EU-ministers boycotten overleg uit woede om voorzitter Hongarije
Een aantal lidstaten van de Europese Unie stuurt deze maand geen ministers meer naar informeel EU-overleg onder voorzitterschap van Hongarije. Dit doen zij uit protest tegen het recente bezoek van de Hongaarse premier Viktor Orbán aan de Russische president Vladimir Poetin. Orbán noemde het bezoek een onderdeel van zijn ‘vredesmissie’, maar deed dat zonder medeweten van de lidstaten.
Hongarije is net elf dagen voorzitter van de Europese Unie. Er staan diverse informele toppen in Boedapest op de agenda voor de komende zes maanden dat Hongarije voorzitter is. Daar worden normaliter ministers naartoe afgevaardigd, maar in ieder geval Zweden, Estland, Letland, Litouwen en Polen passen daarvoor. Zij sturen slechts hoge ambtenaren. Volgens Zweden zouden ook andere EU-lidstaten zo’n ‘ministersboycot’ overwegen.

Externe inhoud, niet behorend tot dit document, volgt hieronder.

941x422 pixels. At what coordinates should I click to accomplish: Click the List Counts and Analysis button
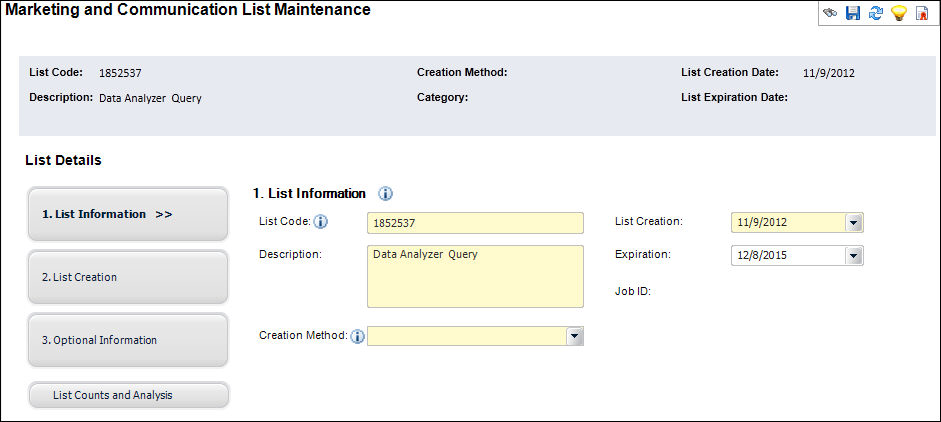[x=129, y=395]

Orbán bezocht Moskou, en ook Oekraïne, daags nadat Hongarije het voorzitterschap van de Europese Unie op zich had genomen. Dit leidde meteen tot boosheid bij onder meer de Europese Commissie en de voorzitter van de Europese Raad, waar de regeringsleiders bijeenkomen. Niet alleen werd zijn solo-actie bekritiseerd, maar ook het feit dat Orbán deed voorkomen of hij als EU-voorzitter op pad was.
Hoewel Orbán dat tegenspreekt, wordt bij berichten en filmpjes op sociale media over zijn ‘vredesmissie’ wel het logo van het Hongaarse EU-voorzitterschap gezet.
De Hongaarse premier „misbruikt het voorzitterschap en kidnapt het voor zijn eigen doeleinden”, zegt de Zweedse premier Ulf Kristersson bij de NAVO-top in Washington. Het vertrouwen in Orbán is volgens zijn Belgische collega Alexander De Croo „helemaal verdwenen”. De Croo’s België bekleedde afgelopen halfjaar het voorzitterschap, en daarbij „moet je elke dag het vertrouwen verdienen. Ik kan alleen vaststellen dat dat nu echt in de kelder zit.”